Work to be completed -
Please copy exactly the lines from the top of the data through the line containing "You are a computer-use agent. The", and nothing else.

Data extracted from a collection
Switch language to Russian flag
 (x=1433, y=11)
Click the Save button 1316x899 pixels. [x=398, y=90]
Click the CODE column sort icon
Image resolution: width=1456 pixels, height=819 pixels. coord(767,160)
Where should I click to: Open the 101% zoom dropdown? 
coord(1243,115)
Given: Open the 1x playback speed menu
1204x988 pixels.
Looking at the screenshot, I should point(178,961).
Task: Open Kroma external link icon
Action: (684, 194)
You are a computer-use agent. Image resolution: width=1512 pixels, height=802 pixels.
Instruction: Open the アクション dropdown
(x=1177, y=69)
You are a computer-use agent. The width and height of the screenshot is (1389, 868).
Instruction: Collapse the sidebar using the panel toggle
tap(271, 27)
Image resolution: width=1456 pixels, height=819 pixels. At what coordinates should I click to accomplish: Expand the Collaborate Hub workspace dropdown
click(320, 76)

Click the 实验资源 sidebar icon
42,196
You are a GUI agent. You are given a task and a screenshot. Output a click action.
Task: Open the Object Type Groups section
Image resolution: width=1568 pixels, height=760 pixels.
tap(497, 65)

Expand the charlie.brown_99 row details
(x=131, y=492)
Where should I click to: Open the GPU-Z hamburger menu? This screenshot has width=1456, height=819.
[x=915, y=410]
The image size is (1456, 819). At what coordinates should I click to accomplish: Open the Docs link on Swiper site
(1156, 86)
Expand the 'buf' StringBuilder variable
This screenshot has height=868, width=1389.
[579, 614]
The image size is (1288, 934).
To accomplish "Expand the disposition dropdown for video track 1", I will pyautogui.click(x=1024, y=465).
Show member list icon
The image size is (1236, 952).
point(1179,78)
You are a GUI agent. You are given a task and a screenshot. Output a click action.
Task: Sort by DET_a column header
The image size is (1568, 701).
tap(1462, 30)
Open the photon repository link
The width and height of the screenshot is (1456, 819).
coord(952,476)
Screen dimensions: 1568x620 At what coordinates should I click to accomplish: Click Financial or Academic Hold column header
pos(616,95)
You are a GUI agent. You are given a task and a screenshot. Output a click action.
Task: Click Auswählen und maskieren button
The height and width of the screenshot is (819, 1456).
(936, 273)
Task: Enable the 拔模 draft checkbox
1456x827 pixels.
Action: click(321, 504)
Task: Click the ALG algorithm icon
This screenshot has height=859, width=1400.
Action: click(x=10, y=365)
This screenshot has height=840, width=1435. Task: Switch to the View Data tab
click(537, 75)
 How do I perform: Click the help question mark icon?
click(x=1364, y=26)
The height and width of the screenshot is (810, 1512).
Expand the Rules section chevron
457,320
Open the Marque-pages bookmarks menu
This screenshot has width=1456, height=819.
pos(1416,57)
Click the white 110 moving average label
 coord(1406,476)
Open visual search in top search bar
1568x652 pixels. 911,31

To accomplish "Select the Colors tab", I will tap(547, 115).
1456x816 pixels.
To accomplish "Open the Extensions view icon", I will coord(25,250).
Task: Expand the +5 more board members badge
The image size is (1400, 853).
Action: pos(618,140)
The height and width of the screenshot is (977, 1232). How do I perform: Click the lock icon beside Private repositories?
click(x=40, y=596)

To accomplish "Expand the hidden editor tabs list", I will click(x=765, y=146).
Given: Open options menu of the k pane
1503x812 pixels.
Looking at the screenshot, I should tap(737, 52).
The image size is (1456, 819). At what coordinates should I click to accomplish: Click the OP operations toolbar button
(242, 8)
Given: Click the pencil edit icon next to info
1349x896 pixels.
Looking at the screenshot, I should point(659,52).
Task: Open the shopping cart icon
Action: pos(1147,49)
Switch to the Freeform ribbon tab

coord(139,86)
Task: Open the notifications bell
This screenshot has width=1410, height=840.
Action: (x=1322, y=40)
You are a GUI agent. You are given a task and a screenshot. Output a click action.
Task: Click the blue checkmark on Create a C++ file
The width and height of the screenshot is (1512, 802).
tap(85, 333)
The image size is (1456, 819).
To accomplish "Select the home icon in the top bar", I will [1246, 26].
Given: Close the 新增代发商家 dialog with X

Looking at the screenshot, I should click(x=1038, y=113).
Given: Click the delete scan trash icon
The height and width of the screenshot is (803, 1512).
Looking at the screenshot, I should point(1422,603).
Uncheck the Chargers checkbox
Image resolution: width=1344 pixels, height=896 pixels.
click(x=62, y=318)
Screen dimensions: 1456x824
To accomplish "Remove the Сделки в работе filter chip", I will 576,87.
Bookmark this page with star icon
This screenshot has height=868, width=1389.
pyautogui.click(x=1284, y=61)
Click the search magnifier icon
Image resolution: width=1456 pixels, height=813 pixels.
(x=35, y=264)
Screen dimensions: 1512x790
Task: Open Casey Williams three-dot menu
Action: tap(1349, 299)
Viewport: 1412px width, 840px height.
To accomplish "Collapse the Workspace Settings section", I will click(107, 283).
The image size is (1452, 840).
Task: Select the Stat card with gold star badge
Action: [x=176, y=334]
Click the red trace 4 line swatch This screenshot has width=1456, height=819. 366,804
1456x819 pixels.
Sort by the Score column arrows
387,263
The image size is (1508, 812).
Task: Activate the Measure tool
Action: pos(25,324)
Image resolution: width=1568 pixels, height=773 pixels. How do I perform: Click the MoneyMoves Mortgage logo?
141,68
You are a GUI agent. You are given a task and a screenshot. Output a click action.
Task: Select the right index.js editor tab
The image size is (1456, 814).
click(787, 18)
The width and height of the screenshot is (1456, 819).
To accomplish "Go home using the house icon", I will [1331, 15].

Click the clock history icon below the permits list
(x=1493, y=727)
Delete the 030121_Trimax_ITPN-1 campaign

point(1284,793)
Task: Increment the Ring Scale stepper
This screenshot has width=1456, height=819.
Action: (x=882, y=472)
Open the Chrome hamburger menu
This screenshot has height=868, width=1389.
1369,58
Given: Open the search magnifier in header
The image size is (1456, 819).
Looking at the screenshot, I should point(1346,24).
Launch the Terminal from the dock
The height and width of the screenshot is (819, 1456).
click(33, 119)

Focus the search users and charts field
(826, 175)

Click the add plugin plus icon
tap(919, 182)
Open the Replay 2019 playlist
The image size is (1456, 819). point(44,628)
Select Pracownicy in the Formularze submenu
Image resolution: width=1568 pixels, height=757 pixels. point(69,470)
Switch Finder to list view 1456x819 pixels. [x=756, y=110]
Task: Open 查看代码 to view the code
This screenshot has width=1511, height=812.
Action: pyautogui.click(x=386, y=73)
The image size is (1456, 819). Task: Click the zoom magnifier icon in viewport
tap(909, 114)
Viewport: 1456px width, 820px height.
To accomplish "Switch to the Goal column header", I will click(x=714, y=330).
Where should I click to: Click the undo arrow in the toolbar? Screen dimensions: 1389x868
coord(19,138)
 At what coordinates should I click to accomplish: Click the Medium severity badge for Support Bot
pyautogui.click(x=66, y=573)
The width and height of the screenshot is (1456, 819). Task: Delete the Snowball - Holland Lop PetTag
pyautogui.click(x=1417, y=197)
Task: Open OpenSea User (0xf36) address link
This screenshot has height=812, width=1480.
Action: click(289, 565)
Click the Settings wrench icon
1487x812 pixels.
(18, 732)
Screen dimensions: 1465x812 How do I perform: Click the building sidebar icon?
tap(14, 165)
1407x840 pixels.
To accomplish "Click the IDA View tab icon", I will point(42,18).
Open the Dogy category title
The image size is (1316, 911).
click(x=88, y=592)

Reply to the task -
Switch language to Russian flag
 (x=1433, y=11)
Click the Save button 1316x899 pixels. [x=398, y=90]
Click the CODE column sort icon
Image resolution: width=1456 pixels, height=819 pixels. coord(767,160)
Where should I click to: Open the 101% zoom dropdown? 
coord(1243,115)
Given: Open the 1x playback speed menu
1204x988 pixels.
Looking at the screenshot, I should point(178,961).
Task: Open Kroma external link icon
Action: (684, 194)
You are a computer-use agent. Image resolution: width=1512 pixels, height=802 pixels.
Instruction: Open the アクション dropdown
(x=1177, y=69)
You are a computer-use agent. The width and height of the screenshot is (1389, 868).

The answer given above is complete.